**Activity**
Return all the entries exactly, keeping pictures out.

Stored items:
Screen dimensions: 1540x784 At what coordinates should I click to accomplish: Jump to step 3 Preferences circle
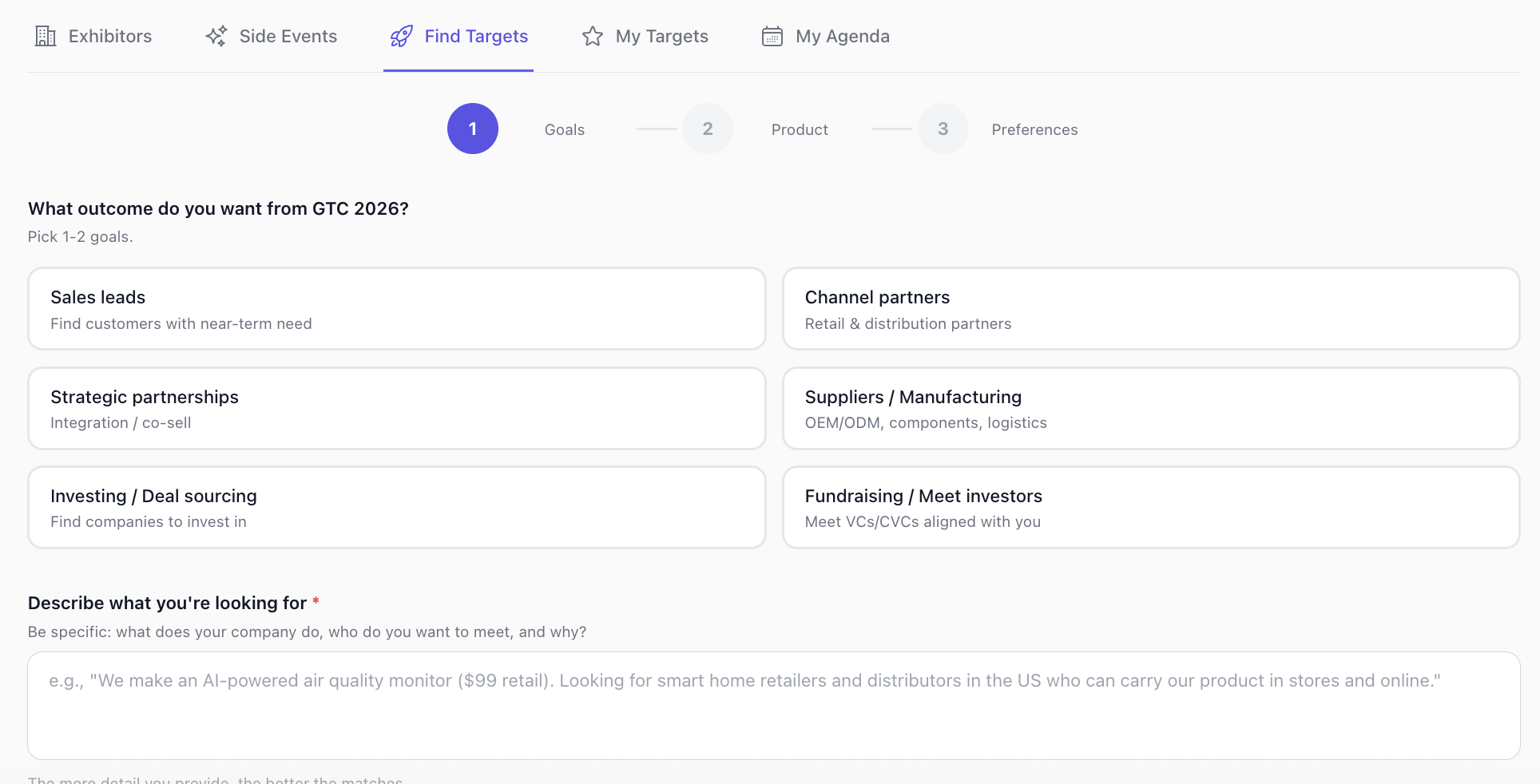tap(943, 129)
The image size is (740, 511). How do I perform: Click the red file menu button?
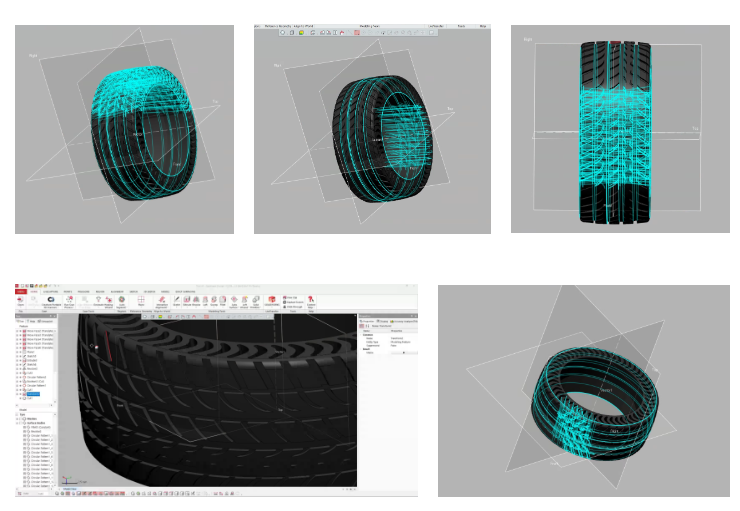coord(20,290)
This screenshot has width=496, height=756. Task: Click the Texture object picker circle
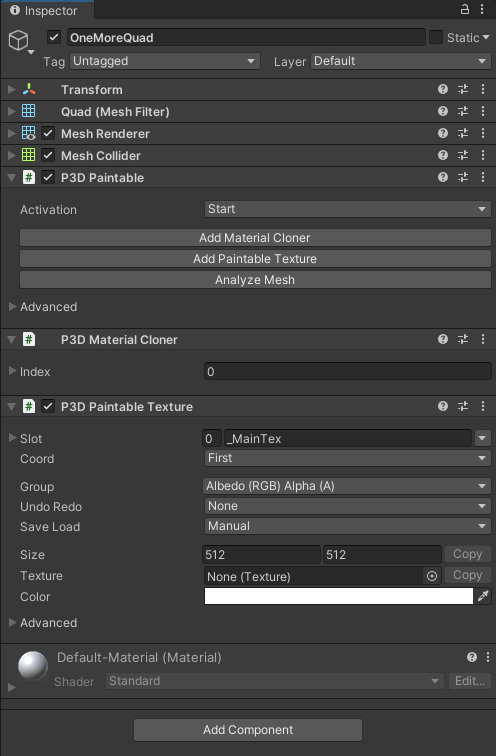432,576
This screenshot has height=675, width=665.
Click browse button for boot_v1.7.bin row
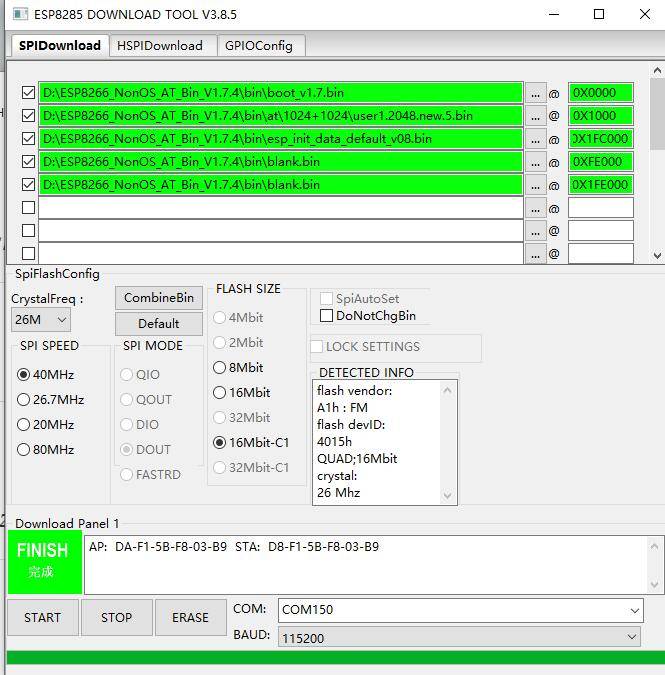[536, 93]
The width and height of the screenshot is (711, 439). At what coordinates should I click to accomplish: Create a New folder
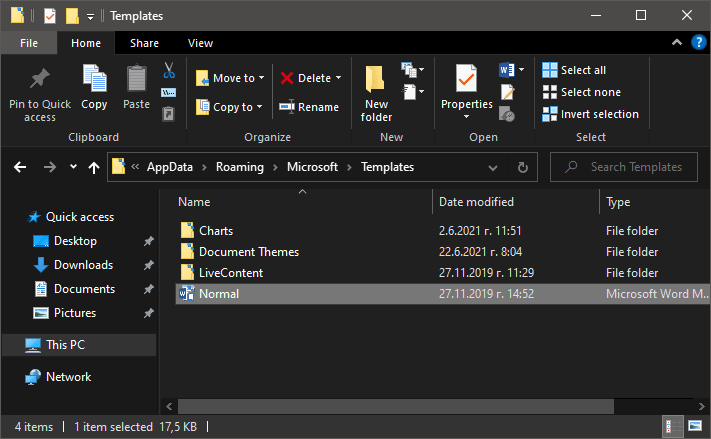tap(376, 93)
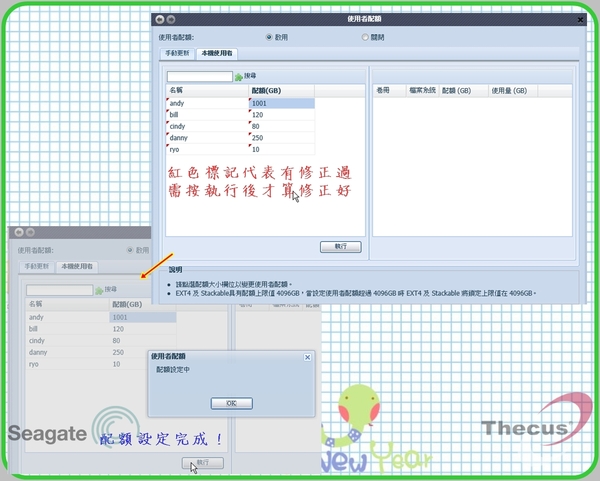Select the 關閉 radio button
The width and height of the screenshot is (600, 481).
(x=365, y=37)
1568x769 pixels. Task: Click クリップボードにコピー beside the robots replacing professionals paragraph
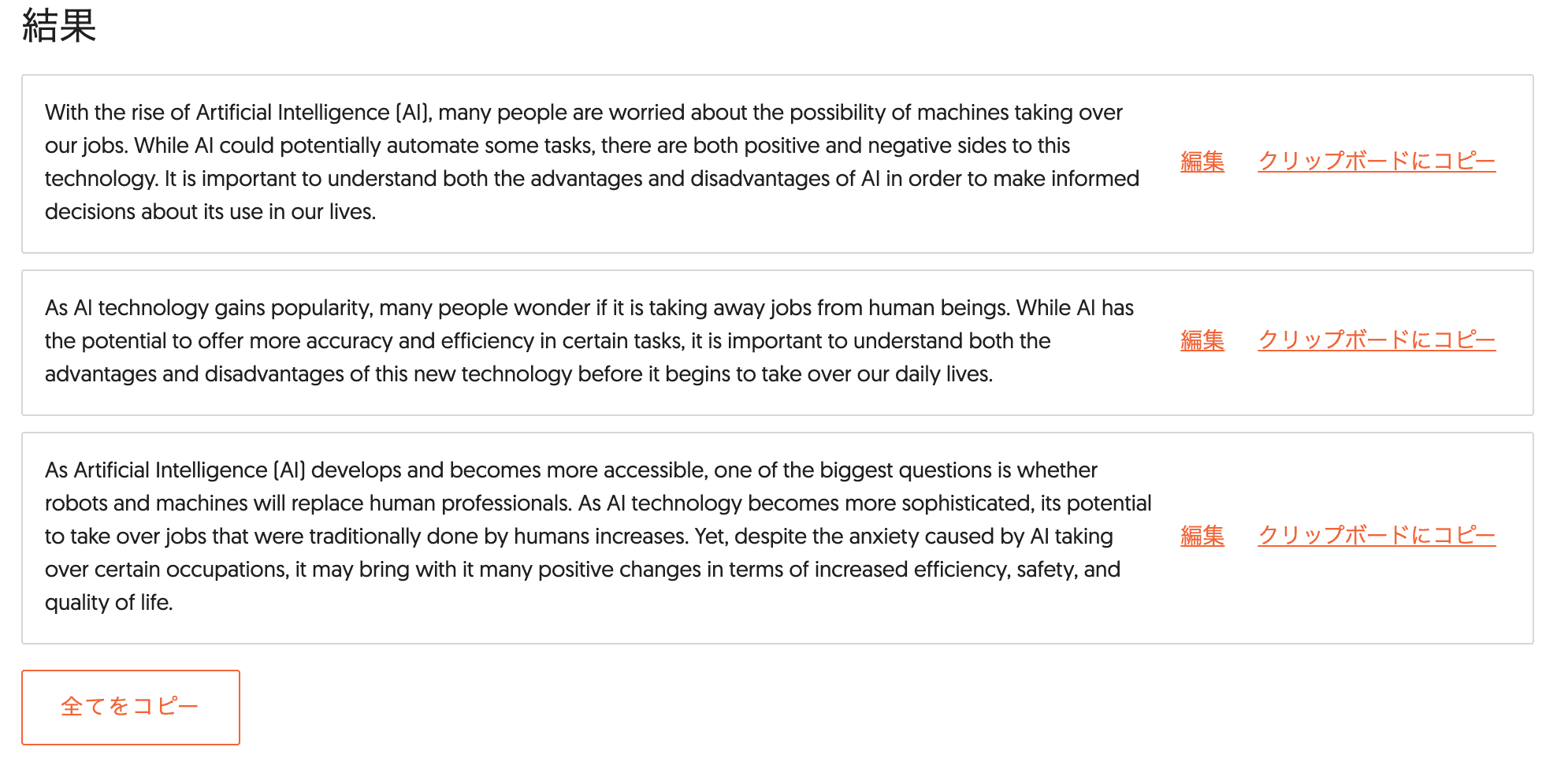click(1377, 536)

**Result of the exercise**
Screen dimensions: 1540x784 At what coordinates should I click to accomplish: Jump to step 3 Preferences circle
tap(943, 129)
The image size is (740, 511). How do I perform: Click the red file menu button?
coord(20,290)
This screenshot has width=496, height=756. Task: Click the Texture object picker circle
432,576
This screenshot has height=675, width=665.
Click browse button for boot_v1.7.bin row
[536, 93]
The width and height of the screenshot is (711, 439). At what coordinates should I click to accomplish: Create a New folder
tap(376, 93)
Select the 關閉 radio button
The width and height of the screenshot is (600, 481).
(x=365, y=37)
1568x769 pixels. Task: Click クリップボードにコピー beside the robots replacing professionals paragraph
click(1377, 536)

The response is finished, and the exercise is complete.